▶ [Excerpt provided]
- - - - -

What’s your story?
Last night in the twenty-somethings class at West-Ark, Chris led us in a discussion centered around “Cardboard Testimonies.”
Cardboard Testimonies are confessions written on cardboard similar to signs you might see homeless people hold. The difference: there is a Side 1 and Side 2.
For Example:
Side 1: The Before………………………………….Side 2: The After
Convicted felon……………………………………..Bible study teacher
Bondage Pornography…………………………..Freedom in Obedience
Was Addicted to Meth…………………………..Now addicted to Him
Unfaithful, Divorce………………………….Recommitted to my best friend
Self-centered poser……………………………….Ransomed by my King
Something about this is extremely moving and powerful to me. Maybe the catharsis of confession is something I don’t get enough of. And even if it isn’t me confessing personally, watching the video of normal people in the act reminds me that I, too, have a side 1. In fact, it makes me wonder , “What is my side 2?”
When you are raised in a Christian home, I think the tendency is to not really think about a drastic change occurring. Thinking about these cardboard confessions in class last night, Chris asked us about the difference. We can start thinking that we didn’t really need a drastic change, simply a tweaking here or there by the Lord of the Universe.
Some people’s Side 1/Side 2 comparison just doesn’t seem like that big of a deal. One little girl’s read, “I know I needed forgiveness/Baptized in Christ.”
I think I was that girl. I mean, I was baptized June 11, 1995. I remember that I wore my green Lion King shirt in the baptismal because I was too small for the special garments, and the Lion King shirt was my favorite. I probably played in my treehouse later that afternoon, and I probably fell asleep that night with my two favorite stuffed animals. Of course, I needed God’s forgiveness through Christ, but in many ways, I was still just an innocent kid.

- - - - -

Collected data entries:
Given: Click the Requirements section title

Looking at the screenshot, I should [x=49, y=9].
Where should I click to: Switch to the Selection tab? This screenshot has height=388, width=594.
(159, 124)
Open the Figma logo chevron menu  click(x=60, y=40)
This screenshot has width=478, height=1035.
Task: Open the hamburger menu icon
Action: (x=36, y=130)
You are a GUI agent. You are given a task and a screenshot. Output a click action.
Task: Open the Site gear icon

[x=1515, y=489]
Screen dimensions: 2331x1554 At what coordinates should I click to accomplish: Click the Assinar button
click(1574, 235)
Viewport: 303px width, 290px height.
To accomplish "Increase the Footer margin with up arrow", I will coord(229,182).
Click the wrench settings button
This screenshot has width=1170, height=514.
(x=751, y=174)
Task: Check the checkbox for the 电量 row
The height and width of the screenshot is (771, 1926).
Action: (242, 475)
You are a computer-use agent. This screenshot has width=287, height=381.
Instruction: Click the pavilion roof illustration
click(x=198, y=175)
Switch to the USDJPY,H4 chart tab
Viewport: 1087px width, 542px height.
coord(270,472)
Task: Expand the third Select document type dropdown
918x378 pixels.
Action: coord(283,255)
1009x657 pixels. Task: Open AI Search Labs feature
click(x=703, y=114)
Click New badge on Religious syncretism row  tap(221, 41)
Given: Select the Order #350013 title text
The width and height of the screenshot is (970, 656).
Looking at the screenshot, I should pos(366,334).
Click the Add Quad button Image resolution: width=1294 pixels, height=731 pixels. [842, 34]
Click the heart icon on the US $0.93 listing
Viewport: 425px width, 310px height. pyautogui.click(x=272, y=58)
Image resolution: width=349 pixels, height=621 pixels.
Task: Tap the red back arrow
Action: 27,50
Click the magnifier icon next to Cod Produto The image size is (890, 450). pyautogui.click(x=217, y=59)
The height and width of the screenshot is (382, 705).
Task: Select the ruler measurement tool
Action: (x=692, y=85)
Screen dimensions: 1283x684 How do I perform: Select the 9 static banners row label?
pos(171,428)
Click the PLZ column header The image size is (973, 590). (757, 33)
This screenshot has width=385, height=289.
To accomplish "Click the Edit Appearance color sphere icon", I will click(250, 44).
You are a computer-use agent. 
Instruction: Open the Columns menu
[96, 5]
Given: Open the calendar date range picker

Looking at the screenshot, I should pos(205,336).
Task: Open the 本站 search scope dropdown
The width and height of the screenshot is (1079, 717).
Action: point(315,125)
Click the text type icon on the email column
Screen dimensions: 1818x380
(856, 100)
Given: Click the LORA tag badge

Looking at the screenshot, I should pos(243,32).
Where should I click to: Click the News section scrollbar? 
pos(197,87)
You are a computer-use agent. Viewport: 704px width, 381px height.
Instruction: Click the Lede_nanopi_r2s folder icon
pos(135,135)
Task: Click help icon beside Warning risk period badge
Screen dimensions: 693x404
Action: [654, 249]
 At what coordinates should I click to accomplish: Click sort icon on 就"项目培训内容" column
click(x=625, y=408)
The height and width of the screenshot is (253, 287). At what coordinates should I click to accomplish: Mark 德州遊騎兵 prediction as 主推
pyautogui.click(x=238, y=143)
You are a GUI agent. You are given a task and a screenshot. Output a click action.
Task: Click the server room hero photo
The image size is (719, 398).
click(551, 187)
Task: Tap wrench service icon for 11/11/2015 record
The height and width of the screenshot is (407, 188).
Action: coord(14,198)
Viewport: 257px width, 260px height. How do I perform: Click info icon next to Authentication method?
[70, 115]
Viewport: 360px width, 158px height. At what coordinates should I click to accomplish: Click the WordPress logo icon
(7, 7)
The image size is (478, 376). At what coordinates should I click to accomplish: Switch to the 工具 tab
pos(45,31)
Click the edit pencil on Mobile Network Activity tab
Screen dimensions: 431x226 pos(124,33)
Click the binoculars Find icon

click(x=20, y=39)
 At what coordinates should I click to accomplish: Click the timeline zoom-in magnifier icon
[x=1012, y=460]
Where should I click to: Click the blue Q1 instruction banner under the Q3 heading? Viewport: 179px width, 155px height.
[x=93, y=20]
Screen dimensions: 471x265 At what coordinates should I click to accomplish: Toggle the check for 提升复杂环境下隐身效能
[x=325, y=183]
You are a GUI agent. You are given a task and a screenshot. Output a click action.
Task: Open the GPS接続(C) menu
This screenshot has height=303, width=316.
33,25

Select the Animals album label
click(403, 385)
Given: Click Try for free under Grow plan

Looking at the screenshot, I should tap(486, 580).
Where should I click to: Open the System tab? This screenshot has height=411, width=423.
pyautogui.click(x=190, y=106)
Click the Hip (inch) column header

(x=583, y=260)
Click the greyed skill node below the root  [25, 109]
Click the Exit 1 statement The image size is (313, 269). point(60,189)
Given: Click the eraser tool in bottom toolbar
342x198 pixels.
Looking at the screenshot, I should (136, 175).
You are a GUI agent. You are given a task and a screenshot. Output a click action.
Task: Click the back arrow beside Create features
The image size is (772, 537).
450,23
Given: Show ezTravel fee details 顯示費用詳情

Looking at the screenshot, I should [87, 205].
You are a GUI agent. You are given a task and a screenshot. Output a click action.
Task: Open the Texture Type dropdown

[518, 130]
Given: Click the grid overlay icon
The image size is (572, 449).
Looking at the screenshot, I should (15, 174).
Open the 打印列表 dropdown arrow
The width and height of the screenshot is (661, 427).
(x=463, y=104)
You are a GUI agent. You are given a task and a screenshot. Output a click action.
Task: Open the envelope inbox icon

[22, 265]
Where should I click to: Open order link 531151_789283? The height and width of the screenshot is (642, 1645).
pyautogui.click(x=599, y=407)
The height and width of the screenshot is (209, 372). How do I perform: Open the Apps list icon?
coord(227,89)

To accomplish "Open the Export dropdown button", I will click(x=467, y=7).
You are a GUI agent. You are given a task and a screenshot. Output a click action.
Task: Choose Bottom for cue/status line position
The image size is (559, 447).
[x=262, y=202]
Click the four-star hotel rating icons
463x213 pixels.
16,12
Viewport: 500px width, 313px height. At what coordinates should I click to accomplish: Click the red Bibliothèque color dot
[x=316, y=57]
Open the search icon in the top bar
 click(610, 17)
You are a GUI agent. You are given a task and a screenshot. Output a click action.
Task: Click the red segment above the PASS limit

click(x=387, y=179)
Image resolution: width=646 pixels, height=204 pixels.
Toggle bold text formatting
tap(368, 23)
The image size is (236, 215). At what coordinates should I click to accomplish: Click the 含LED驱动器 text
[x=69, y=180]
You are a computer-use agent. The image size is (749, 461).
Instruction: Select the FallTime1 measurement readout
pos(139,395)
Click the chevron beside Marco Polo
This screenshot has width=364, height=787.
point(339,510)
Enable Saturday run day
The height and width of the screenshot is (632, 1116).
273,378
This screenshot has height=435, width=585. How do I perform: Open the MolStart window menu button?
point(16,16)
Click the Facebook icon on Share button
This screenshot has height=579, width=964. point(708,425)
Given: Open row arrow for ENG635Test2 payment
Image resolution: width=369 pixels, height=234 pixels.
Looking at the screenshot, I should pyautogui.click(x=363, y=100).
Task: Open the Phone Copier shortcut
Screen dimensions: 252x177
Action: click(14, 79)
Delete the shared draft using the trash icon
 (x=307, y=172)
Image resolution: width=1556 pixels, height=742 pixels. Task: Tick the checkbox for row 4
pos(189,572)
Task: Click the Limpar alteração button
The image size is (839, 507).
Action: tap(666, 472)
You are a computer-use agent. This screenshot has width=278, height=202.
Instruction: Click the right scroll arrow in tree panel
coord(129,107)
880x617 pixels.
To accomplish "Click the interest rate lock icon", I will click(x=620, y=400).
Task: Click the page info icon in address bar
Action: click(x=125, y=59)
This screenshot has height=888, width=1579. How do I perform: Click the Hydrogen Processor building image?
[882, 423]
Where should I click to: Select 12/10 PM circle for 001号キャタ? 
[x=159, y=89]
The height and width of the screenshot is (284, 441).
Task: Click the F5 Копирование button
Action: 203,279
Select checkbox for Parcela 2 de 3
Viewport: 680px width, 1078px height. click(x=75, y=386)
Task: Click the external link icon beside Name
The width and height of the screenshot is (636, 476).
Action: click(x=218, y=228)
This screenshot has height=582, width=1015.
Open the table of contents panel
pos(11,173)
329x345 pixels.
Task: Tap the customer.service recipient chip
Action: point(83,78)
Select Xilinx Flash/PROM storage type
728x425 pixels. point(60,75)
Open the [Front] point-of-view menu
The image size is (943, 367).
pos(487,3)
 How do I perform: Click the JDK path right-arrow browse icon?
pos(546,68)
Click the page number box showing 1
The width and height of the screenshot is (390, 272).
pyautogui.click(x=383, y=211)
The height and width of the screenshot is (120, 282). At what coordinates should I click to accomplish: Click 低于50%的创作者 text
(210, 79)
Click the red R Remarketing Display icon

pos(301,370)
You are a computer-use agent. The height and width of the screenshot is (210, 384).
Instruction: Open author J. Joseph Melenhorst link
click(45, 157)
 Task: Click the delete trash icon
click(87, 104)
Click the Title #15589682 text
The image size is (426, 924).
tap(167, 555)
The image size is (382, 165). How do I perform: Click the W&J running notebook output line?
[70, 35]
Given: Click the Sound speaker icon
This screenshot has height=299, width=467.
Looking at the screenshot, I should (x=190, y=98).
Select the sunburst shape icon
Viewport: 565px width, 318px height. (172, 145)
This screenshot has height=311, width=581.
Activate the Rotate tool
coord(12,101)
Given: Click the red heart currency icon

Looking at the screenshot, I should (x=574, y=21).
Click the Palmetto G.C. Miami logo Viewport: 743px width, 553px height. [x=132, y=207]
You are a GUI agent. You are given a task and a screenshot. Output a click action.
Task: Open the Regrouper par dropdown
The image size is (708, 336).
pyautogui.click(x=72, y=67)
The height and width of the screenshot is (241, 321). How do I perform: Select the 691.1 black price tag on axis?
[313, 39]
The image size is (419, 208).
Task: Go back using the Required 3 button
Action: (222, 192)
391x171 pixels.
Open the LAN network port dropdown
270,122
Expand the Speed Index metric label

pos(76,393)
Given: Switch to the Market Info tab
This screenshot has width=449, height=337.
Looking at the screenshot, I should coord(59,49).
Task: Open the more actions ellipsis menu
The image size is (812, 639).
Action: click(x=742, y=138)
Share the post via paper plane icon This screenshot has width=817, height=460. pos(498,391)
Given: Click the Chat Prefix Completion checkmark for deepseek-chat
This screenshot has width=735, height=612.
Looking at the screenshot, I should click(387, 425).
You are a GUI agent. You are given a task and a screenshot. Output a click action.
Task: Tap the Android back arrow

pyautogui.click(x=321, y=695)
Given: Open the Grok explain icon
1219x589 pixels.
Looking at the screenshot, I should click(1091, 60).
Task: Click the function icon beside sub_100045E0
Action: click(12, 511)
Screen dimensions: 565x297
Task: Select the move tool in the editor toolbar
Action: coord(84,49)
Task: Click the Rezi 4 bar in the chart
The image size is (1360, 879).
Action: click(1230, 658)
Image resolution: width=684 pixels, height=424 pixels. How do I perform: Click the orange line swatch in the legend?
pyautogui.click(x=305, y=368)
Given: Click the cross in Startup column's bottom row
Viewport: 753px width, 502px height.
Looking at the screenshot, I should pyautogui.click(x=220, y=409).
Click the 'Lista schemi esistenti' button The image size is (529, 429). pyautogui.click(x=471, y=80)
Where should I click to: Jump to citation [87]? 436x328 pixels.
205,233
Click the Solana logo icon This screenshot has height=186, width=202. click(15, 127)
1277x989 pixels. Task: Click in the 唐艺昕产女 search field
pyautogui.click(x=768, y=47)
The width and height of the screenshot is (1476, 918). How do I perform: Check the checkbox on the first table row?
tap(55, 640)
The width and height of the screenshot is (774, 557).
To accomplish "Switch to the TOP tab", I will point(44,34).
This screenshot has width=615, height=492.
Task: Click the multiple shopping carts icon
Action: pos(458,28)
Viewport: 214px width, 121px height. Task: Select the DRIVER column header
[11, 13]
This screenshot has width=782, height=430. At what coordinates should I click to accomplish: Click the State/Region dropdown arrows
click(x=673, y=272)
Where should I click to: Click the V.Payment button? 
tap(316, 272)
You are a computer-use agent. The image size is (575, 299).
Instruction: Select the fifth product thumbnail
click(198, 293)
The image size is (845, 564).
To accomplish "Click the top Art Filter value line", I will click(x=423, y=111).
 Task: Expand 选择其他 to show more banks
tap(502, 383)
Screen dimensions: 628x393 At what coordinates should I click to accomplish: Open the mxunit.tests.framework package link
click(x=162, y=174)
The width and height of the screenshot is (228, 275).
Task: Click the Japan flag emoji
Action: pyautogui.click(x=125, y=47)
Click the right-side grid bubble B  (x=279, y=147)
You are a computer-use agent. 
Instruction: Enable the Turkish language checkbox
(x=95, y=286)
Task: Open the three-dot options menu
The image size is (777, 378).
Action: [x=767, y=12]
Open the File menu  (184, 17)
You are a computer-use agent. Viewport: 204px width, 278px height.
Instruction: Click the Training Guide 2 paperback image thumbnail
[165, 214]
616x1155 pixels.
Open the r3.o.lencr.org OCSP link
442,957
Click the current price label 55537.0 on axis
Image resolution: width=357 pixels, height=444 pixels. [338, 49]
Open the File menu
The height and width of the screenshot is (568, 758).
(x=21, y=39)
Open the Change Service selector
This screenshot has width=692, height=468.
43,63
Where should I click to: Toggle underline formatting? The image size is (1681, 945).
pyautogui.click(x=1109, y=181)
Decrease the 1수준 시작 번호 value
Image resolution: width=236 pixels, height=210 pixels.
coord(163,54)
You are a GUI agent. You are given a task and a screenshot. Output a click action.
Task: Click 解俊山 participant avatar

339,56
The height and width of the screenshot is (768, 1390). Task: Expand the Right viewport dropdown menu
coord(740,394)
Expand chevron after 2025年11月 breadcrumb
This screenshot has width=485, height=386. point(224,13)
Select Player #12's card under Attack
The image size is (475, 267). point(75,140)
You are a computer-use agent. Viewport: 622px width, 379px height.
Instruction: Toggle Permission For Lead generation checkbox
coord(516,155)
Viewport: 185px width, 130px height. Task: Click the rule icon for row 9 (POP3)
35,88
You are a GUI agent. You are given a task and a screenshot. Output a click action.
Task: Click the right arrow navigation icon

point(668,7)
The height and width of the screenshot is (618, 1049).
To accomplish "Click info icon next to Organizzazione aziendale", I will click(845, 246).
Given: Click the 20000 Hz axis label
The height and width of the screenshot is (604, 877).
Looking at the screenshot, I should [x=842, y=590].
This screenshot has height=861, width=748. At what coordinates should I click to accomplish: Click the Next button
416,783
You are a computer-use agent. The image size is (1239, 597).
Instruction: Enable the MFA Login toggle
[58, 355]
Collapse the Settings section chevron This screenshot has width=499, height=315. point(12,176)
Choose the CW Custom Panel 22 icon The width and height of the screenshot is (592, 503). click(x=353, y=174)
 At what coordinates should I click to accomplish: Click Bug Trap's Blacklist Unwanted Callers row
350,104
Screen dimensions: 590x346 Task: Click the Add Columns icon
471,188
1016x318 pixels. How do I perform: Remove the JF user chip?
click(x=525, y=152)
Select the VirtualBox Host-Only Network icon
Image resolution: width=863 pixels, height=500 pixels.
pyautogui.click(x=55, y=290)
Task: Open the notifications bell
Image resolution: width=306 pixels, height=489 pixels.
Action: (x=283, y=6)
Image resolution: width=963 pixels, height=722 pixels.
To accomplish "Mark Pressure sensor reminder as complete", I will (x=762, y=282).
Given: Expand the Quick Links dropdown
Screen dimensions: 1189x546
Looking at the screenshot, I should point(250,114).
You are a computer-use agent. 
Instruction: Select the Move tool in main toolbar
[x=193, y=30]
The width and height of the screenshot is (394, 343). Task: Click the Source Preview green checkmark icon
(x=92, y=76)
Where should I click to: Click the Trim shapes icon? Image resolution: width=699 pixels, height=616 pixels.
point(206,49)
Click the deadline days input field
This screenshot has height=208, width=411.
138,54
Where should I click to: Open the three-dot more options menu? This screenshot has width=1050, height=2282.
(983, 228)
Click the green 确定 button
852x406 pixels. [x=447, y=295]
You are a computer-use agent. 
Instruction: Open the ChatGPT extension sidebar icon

- - - - -

▶ [Task item A]
Please answer these questions about the Cardboard Testimonies post, one answer per line, marked like the questions:
(i) In which class did Chris lead the discussion?
(ii) What did the little girl's sign read?
(iii) What did the writer wear in the baptismal, and why?
▶ [Task item B]
Write the next few paragraphs of the Cardboard Testimonies post, picking up after its final sentence.

▶ [Written answer A]
(i) The twenty-somethings class at West-Ark.
(ii) "I know I needed forgiveness/Baptized in Christ."
(iii) A green Lion King shirt, because the writer was too small for the special garments and it was the writer's favorite shirt.

▶ [Written answer B]
The biggest change I remember occurring is that I started to write prayers to God shortly after that in a small pink notebook that I still have. I felt like God was my friend now, and I suddenly had permission to write to him as if he were a friend. I wrote about the boys I liked and the problems at home, about days my teacher yelled at the class, and days I was proud of my accomplishments. But, maybe even as an eleven year old kid, I understood that now I did have access to God through His Son. And, that suddenly made all the difference. I could talk to Him. And He was always there.
But, that’s not the end of my Side 2 story. In fact, it was really just the beginning. And my Side 2 story is far from over. There are a lot of blessings of growing up in a Christian home with parents who take you to church and teach you to follow God, but maybe one problem is that we overlook the fact that God has transforming work to do in us too–just as powerful as turning a convict into a Bible school teacher, or a murderer into a light to the Gentiles.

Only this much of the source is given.